» WHAT IS EXPECTED: What is needed is an exact copy of the entries, with the pictures excluded.

» LISTED ENTRIES:
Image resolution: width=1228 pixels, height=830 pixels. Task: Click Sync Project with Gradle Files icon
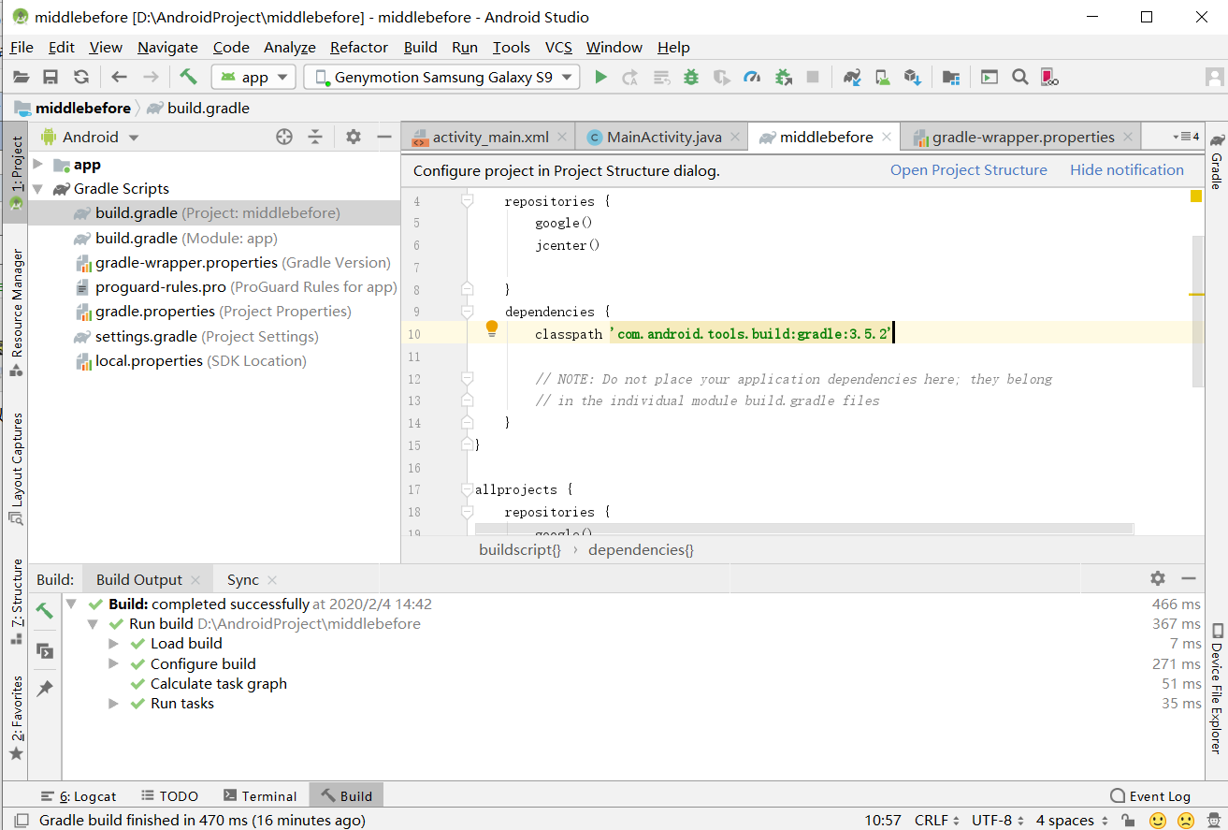point(851,78)
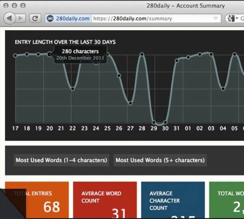Click the 280daily site favicon badge
Viewport: 244px width, 219px height.
click(50, 19)
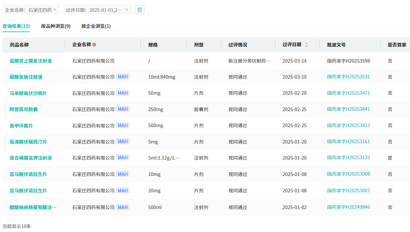
Task: Open 马来酸氟伏沙明片 drug link
Action: 28,93
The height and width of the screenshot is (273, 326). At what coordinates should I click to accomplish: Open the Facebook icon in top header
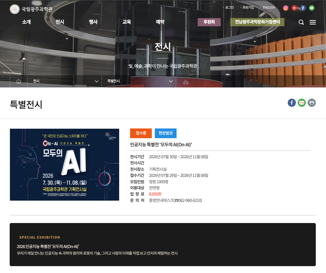point(303,8)

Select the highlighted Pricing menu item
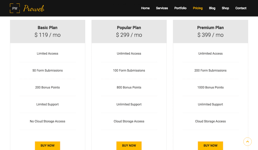[198, 8]
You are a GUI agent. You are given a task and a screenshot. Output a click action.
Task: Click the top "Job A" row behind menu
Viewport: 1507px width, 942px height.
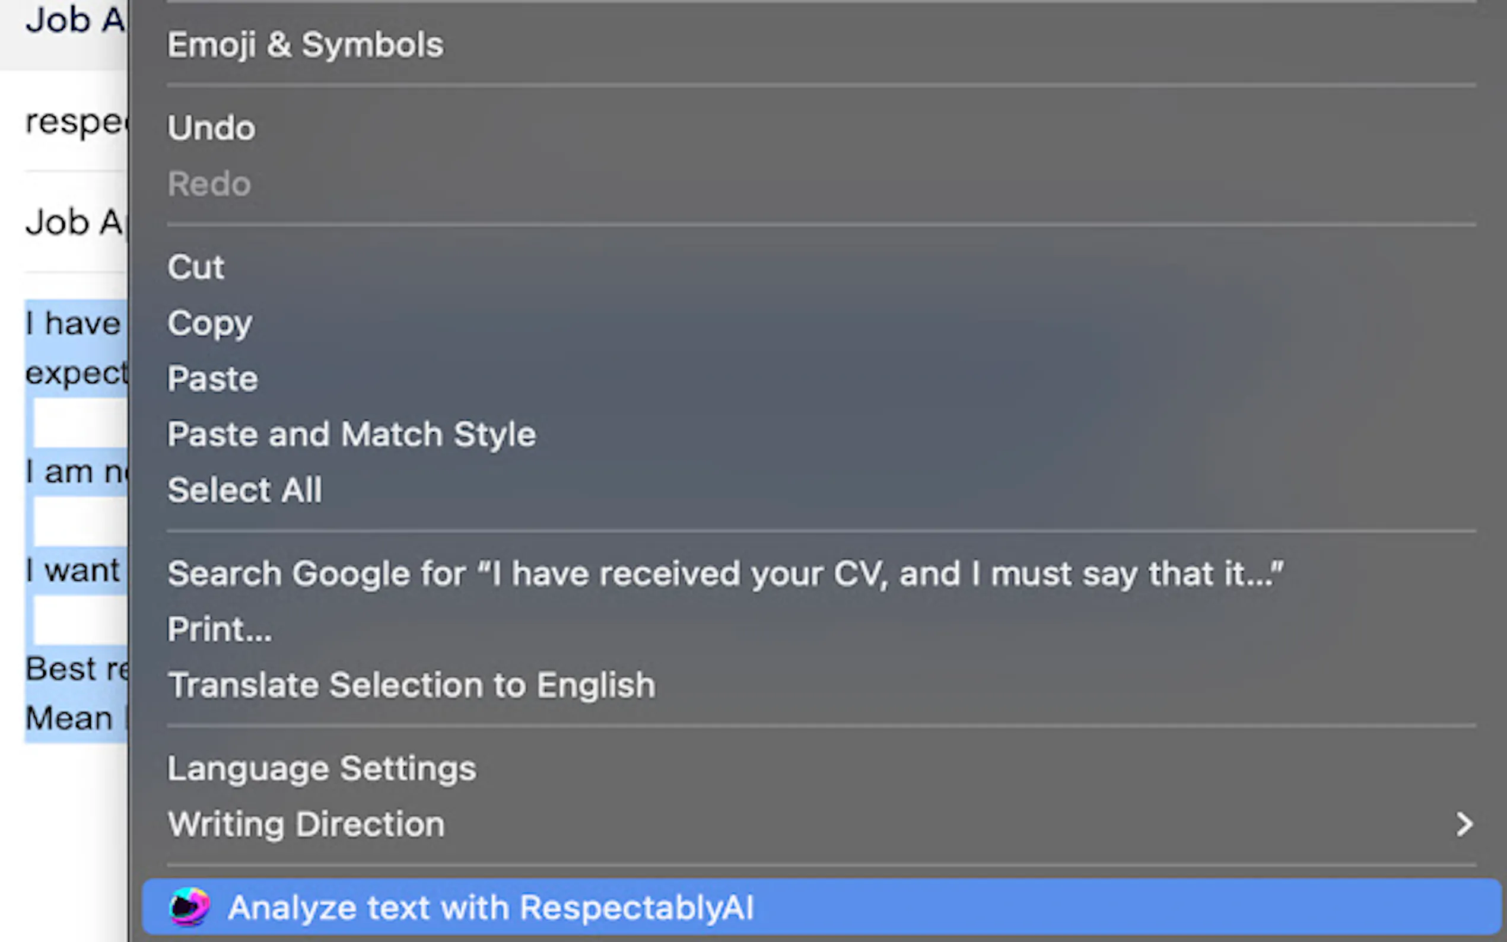[74, 20]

» REPLY TO THE TASK:
Image resolution: width=1228 pixels, height=830 pixels. Task: Click Sync Project with Gradle Files icon
point(851,78)
Click the 280daily site favicon badge
Viewport: 244px width, 219px height.
click(50, 19)
Task: Open 马来酸氟伏沙明片 drug link
Action: 28,93
The height and width of the screenshot is (273, 326). At what coordinates should I click to accomplish: Open the Facebook icon in top header
point(303,8)

Select the highlighted Pricing menu item
[198, 8]
You are a GUI agent. You are given a task and a screenshot. Output a click action.
Task: Click the top "Job A" row behind menu
Viewport: 1507px width, 942px height.
[74, 20]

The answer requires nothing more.